Policymakers expect salary growth across the euro zone of 4.6 per cent this year, ahead of the 3 per cent growth it considers consistent with the 2 per cent inflation target.
While economists expect inflation to continue on a general downward trajectory, the attacks on shipping by Houthi rebels in Red Sea has the potential to reignite inflationary forces.
The disruption has led US and UK forces to attack Houthi installations this week in a bid restore calm to the shipping artery. So far the impact on prices of forcing ships to detour around Africa has been limited.
Ms Lagarde will outline her outlook for prices and interest rates amid a negative approval rating from ECB staff.
[ ECB staff criticise Lagarde’s leadership in union surveyOpens in new window ]
According to a survey published this week by the trade union representing the majority of Frankfurt employees, most believe Ms Lagarde is not the right person for the job.
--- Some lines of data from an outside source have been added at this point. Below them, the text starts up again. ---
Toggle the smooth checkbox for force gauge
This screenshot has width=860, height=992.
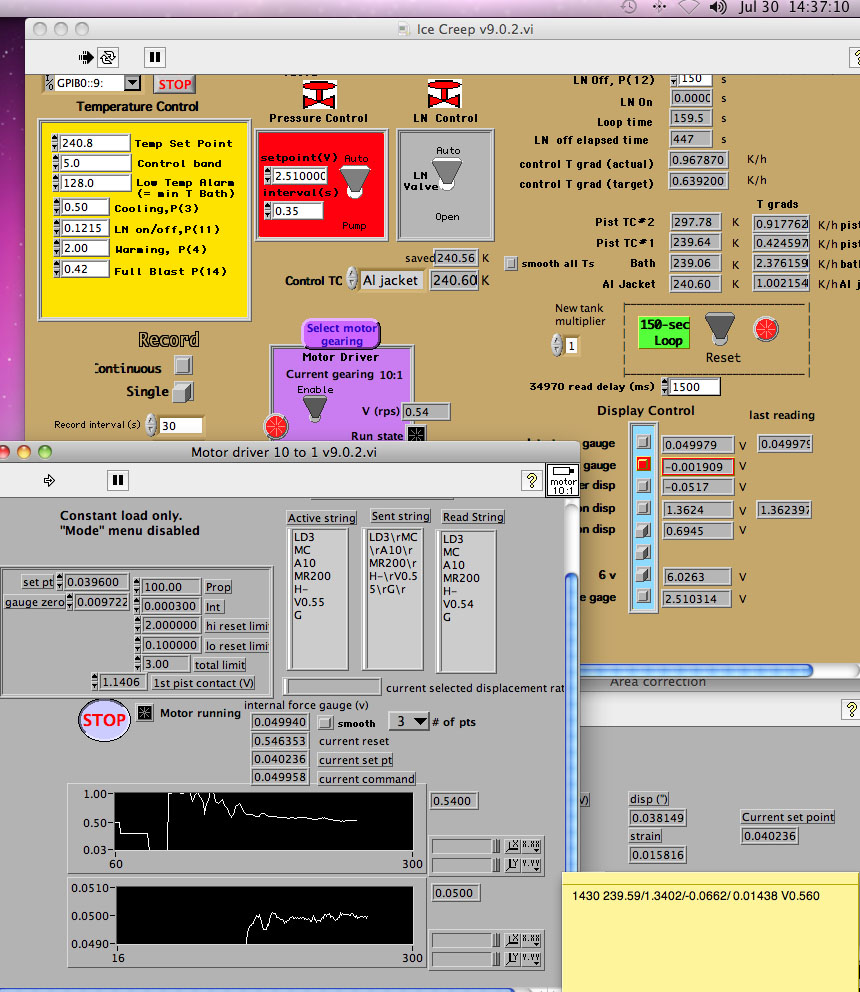325,723
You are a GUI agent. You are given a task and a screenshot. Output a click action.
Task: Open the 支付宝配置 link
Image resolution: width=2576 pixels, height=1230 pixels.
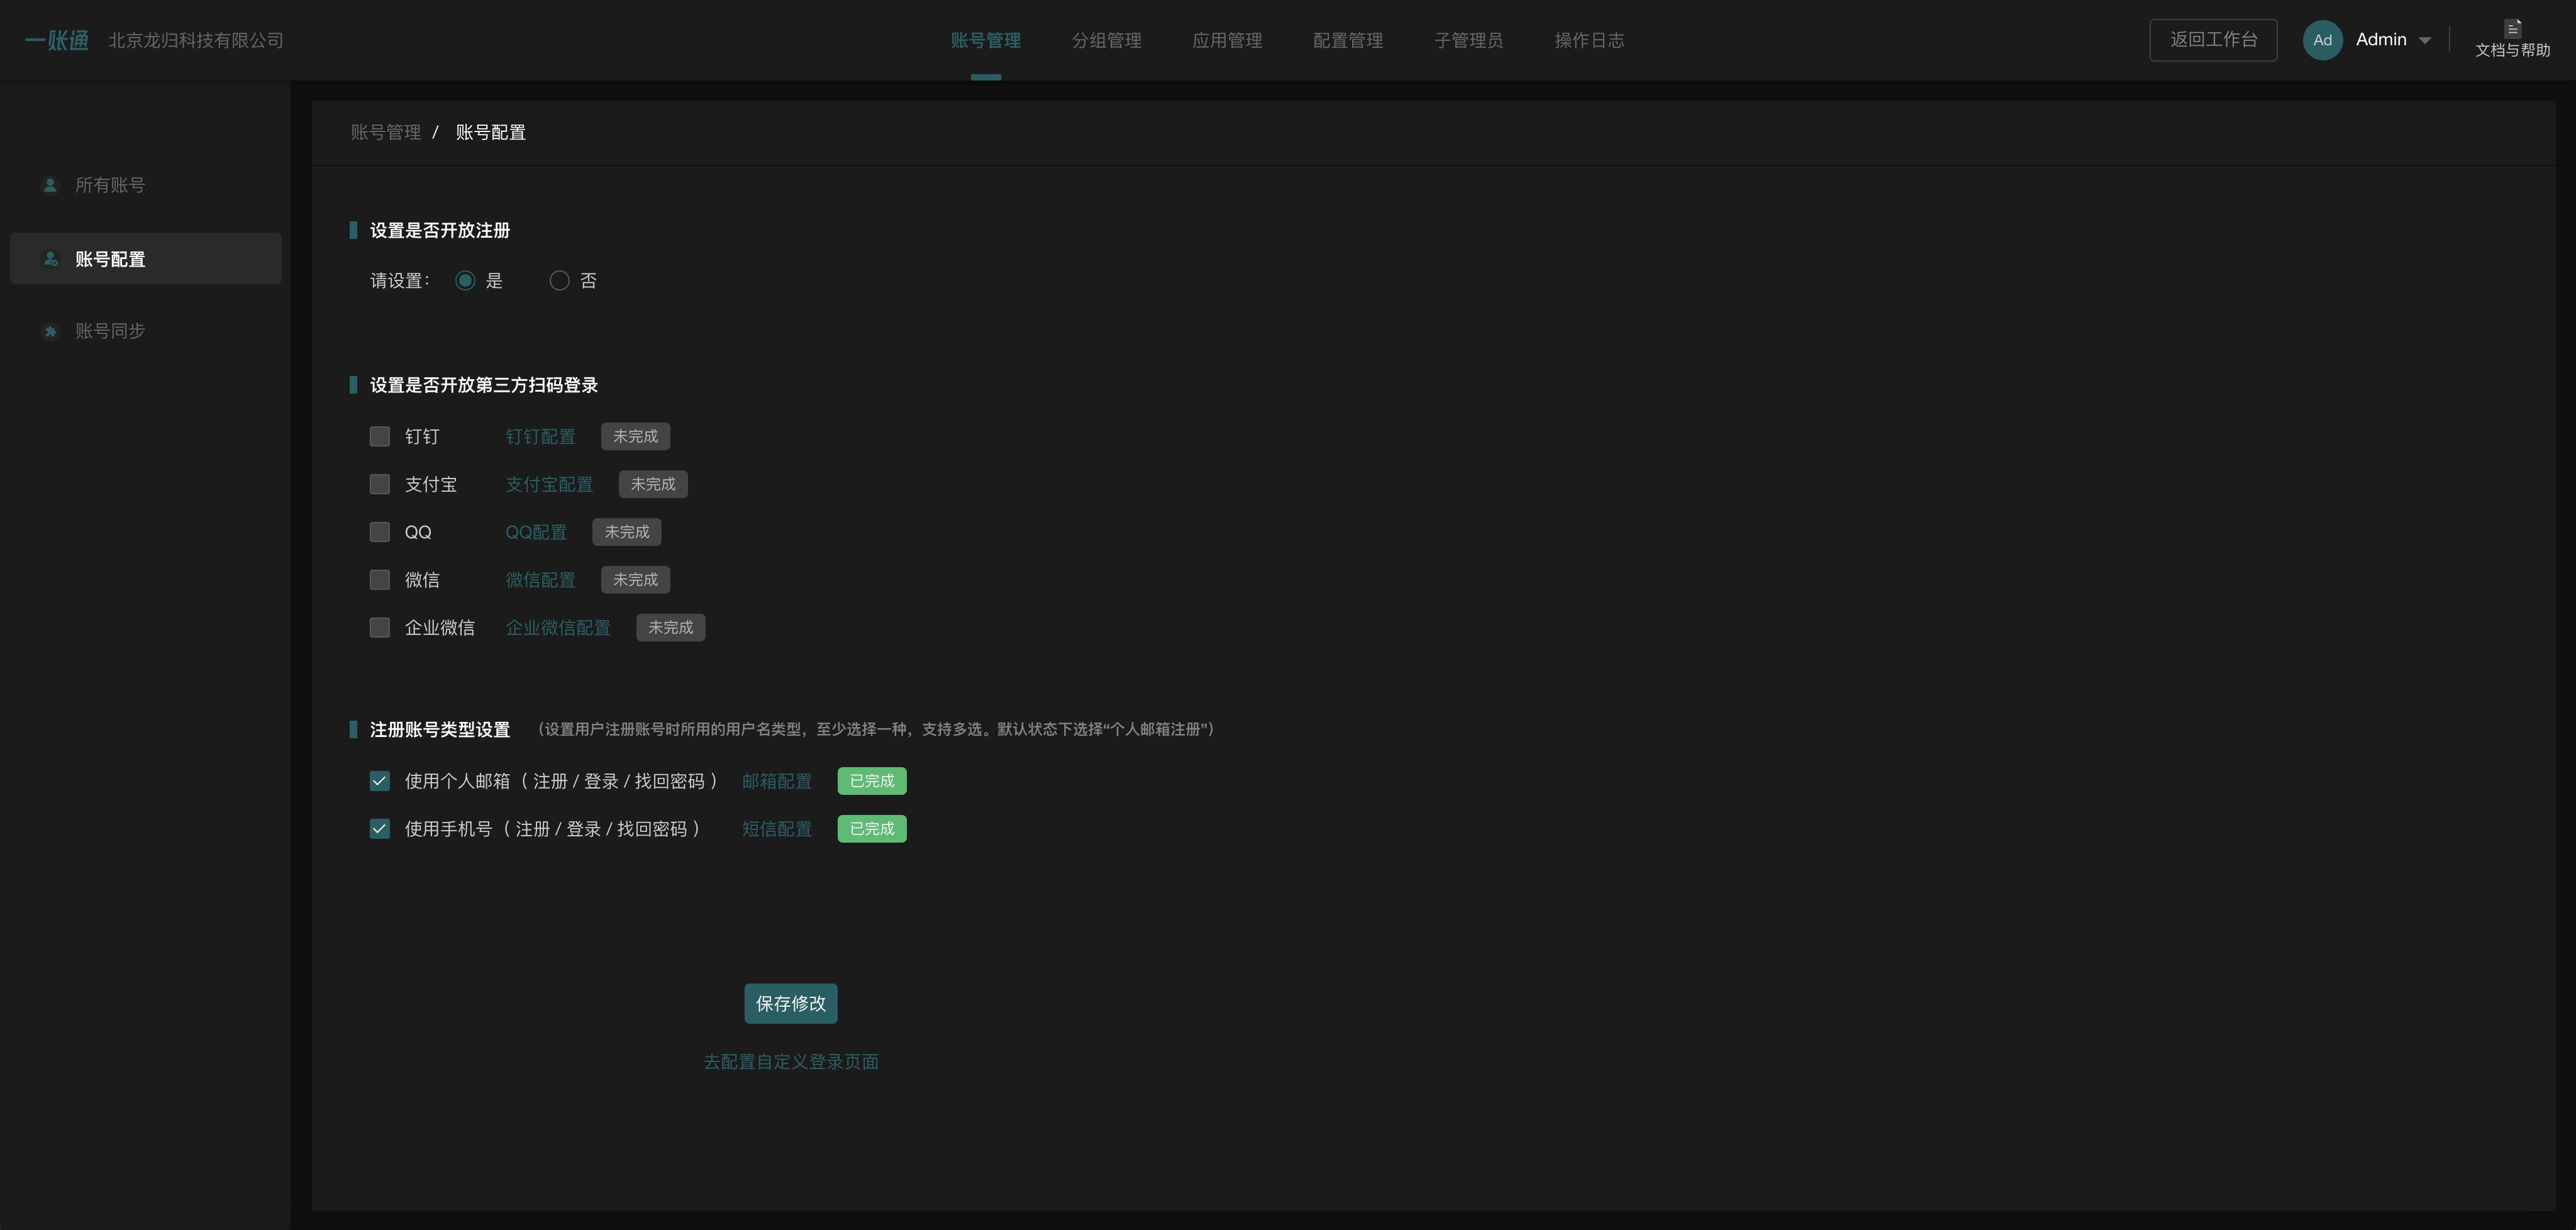click(549, 484)
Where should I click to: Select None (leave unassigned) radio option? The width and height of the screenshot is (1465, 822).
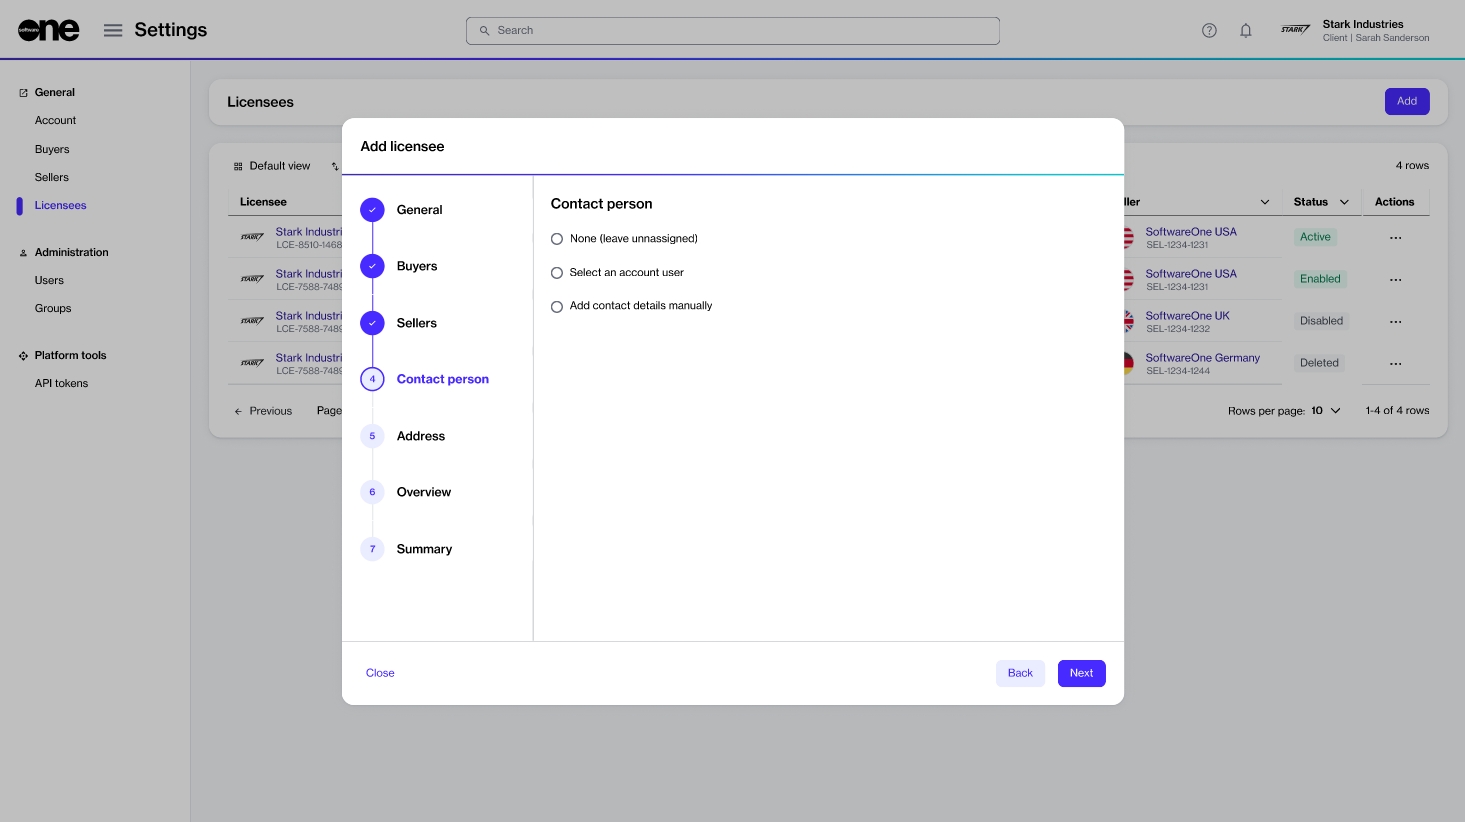click(557, 239)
The survey by the International and European Public Services Organisation (IPSO) showed staff trust in the ECB’s entire senior management team was lower than a year ago, with nearly 60 per cent expressing a negative view.
The survey was conducted to coincide with the half-way point in Ms Lagarde’s eight-year term as president. The union said there was a perception among staff that Ms Lagarde was too focused on matters unrelated to monetary policy, and had fostered a negative atmosphere at the euro zone’s central bank.